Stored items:
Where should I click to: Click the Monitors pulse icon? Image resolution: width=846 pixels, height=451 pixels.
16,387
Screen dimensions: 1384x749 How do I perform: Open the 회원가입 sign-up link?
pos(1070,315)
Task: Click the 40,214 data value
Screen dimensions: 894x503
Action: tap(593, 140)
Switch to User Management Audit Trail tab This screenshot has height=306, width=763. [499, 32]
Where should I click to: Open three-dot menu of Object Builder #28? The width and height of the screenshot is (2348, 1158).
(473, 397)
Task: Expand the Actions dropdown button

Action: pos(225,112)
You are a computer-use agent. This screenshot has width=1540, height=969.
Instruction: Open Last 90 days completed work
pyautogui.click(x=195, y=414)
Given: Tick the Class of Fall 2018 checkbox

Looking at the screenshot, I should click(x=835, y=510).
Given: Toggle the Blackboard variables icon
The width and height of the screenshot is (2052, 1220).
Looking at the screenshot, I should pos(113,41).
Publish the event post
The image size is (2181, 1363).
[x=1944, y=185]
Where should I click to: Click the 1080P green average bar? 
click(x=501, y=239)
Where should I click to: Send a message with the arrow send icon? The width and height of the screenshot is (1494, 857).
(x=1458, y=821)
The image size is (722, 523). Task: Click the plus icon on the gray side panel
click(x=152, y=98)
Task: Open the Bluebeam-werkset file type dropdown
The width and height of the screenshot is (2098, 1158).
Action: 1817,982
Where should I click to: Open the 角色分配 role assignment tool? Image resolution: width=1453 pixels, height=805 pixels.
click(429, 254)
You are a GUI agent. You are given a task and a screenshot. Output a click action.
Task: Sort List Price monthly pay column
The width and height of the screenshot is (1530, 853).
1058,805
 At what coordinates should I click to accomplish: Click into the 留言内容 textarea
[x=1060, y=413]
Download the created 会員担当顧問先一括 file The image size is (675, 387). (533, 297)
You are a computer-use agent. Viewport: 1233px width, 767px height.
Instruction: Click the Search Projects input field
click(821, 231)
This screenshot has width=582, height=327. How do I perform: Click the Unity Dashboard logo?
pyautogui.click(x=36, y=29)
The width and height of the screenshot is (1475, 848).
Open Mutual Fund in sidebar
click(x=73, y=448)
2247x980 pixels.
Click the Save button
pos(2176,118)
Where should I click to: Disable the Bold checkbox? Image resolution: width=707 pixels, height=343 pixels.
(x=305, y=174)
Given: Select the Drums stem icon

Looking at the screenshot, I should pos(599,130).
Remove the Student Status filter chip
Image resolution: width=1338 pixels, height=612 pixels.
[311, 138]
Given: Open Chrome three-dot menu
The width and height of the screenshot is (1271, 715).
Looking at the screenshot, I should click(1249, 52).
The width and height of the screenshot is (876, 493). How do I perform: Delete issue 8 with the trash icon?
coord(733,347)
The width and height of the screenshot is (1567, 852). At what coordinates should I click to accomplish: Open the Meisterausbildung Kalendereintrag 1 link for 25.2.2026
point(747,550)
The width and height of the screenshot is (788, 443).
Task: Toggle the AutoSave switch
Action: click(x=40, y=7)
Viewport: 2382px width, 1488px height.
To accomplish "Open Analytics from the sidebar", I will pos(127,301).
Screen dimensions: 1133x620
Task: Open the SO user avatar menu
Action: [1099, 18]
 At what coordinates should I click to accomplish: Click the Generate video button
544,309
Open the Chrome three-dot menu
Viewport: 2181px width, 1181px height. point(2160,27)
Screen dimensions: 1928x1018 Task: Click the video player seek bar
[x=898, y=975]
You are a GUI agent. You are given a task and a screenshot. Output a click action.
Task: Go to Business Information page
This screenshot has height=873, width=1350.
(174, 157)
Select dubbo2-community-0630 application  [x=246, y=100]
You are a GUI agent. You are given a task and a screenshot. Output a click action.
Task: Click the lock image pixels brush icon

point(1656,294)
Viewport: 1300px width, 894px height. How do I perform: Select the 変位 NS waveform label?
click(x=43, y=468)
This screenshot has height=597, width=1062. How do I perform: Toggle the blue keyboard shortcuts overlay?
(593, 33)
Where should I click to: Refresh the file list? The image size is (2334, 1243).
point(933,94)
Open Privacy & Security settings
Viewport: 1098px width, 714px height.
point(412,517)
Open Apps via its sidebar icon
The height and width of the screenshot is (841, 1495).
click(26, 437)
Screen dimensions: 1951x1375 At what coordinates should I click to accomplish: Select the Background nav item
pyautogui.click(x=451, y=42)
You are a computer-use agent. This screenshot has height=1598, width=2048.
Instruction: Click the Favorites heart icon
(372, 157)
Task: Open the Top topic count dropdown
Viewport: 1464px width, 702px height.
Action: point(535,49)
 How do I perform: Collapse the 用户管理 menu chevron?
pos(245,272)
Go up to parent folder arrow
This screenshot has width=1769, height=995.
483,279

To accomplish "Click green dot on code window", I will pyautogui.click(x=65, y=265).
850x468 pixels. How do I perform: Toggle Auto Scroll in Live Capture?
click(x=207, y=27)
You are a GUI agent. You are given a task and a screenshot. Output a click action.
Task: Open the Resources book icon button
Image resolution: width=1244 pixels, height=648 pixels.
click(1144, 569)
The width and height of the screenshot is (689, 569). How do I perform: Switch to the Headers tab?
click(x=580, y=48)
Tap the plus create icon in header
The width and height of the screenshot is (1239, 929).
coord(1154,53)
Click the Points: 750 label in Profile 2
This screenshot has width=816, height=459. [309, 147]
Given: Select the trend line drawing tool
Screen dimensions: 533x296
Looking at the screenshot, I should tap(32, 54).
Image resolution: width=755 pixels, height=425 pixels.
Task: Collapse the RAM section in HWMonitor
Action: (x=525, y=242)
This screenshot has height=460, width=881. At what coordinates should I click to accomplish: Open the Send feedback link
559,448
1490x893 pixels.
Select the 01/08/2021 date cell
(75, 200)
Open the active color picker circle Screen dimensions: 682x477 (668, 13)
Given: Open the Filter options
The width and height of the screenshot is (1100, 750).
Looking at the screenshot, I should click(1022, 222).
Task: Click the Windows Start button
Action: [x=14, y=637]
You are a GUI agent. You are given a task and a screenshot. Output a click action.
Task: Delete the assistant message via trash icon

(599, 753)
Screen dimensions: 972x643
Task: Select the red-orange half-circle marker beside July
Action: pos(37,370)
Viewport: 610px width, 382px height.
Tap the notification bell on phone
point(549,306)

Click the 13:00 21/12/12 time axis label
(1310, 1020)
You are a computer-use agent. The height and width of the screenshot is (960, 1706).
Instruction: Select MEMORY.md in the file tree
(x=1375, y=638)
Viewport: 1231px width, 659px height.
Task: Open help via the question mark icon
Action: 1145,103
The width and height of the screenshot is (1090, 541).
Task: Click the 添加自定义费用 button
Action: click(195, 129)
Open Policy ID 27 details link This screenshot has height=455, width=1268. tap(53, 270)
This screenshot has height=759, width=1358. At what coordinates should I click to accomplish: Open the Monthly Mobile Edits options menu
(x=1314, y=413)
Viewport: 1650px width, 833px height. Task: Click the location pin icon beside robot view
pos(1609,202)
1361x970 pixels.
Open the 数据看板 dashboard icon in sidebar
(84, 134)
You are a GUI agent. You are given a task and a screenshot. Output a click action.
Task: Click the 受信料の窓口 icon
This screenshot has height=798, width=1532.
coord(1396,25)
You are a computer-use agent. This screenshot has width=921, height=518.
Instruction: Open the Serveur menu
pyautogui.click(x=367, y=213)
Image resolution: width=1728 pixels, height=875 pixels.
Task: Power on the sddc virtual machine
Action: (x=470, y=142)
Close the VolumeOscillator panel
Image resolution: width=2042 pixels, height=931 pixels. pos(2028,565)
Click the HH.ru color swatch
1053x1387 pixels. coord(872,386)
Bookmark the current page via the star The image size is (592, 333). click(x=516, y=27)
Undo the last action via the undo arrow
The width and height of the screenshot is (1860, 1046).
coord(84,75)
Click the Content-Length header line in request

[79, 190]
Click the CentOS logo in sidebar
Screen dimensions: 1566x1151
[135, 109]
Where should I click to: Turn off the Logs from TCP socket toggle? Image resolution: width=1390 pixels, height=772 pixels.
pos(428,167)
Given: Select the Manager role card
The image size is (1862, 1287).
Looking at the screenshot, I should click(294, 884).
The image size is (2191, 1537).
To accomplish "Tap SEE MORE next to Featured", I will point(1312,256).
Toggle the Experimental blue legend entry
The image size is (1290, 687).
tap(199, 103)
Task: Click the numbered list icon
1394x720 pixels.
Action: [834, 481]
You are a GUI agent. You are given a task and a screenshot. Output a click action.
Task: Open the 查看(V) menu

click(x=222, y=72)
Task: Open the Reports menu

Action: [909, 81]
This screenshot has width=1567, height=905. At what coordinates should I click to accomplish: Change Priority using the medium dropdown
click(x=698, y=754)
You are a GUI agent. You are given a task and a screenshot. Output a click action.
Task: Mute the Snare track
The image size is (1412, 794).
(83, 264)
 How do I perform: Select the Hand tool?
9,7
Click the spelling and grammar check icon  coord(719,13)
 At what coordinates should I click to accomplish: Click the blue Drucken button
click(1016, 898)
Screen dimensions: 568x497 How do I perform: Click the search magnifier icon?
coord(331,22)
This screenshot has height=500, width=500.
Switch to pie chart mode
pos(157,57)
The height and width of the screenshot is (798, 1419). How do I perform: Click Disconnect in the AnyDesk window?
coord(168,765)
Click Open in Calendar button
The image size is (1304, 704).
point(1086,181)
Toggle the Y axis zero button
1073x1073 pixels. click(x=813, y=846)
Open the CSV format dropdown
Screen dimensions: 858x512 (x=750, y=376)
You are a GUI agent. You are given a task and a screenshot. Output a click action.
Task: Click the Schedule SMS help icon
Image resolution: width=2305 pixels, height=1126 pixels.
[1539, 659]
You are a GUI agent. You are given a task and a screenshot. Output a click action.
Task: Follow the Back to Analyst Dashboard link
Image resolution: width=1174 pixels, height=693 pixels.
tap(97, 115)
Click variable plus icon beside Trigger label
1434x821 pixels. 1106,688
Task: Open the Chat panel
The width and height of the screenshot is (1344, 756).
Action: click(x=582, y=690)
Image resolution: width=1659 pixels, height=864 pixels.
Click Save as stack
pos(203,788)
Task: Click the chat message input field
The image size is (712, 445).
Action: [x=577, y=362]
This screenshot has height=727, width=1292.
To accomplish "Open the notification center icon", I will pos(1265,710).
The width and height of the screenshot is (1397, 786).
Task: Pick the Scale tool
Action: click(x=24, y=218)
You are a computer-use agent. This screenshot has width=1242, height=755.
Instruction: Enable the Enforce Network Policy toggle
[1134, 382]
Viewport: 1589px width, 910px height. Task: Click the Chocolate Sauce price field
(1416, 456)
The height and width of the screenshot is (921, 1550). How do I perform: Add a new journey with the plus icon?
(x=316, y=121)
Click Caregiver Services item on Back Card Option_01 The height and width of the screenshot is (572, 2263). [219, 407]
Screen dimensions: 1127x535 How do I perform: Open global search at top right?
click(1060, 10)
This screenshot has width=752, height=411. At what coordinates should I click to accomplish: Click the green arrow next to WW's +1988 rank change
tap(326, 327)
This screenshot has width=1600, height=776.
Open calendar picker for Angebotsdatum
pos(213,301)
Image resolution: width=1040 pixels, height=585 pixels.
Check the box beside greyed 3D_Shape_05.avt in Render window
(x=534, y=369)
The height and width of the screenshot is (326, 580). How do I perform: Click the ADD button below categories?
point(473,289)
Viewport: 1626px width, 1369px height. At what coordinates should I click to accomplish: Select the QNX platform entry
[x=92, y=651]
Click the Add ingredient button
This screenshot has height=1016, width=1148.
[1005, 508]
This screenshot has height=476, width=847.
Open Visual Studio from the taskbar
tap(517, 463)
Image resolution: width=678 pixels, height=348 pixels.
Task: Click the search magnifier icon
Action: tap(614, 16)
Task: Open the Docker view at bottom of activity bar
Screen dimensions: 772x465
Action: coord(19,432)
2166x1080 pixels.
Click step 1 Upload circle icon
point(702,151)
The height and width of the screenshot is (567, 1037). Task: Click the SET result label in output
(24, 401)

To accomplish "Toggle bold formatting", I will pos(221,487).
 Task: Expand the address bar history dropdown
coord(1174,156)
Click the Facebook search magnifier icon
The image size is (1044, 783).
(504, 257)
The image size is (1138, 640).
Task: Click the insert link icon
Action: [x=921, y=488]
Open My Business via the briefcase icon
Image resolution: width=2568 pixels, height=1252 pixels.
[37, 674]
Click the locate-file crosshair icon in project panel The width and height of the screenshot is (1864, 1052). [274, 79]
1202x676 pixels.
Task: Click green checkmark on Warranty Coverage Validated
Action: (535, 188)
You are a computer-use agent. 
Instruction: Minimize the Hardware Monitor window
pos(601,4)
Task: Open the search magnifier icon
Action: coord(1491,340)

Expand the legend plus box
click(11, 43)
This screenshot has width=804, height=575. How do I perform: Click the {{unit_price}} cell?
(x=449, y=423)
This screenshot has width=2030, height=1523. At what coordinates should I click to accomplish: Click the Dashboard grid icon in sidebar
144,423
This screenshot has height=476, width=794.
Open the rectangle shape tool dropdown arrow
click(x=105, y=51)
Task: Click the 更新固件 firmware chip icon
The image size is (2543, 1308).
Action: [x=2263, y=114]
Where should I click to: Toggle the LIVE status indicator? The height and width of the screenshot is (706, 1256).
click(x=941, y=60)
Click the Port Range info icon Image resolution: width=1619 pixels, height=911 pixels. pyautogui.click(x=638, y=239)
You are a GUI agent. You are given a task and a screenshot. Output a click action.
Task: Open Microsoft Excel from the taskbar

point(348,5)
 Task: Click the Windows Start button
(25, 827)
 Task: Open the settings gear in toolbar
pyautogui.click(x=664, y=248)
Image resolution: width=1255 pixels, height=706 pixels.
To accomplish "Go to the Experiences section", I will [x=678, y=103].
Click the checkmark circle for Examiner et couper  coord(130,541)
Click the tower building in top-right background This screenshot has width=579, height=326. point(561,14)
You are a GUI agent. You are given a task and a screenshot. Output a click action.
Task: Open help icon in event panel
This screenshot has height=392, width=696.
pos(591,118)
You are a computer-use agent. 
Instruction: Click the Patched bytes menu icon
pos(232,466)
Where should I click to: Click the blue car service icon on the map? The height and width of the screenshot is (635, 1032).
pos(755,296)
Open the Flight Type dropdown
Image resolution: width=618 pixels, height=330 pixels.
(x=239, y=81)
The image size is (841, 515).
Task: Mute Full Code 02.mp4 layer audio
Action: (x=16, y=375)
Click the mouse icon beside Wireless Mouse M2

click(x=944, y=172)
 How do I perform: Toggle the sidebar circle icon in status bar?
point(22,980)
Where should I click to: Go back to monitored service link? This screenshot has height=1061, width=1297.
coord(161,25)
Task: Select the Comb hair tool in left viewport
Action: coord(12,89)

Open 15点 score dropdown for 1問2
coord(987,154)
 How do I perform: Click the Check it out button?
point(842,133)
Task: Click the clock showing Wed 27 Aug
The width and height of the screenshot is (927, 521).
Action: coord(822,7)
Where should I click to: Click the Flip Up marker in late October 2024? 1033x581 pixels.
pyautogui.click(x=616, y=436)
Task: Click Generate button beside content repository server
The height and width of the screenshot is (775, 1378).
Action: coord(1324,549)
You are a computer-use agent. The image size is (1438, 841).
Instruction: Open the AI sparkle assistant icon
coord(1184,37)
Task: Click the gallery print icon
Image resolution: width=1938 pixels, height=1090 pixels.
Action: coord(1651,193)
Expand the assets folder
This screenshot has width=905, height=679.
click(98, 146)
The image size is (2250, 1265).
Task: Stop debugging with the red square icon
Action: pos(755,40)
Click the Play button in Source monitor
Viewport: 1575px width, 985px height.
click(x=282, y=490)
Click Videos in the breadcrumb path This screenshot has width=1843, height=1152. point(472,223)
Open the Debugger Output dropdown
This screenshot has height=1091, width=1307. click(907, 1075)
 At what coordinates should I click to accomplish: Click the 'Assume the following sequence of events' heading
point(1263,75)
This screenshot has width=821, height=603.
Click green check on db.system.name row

#### EXERCISE INSTRUCTIONS:
Out of the entries above, write out only the lines between the line holding "Where should I click to: Click the blue" and the line holding "Open the Flight Type dropdown", inclusive, each exactly as given.

#### SOLUTION TO THIS TASK:
Where should I click to: Click the blue car service icon on the map? The height and width of the screenshot is (635, 1032).
pos(755,296)
Open the Flight Type dropdown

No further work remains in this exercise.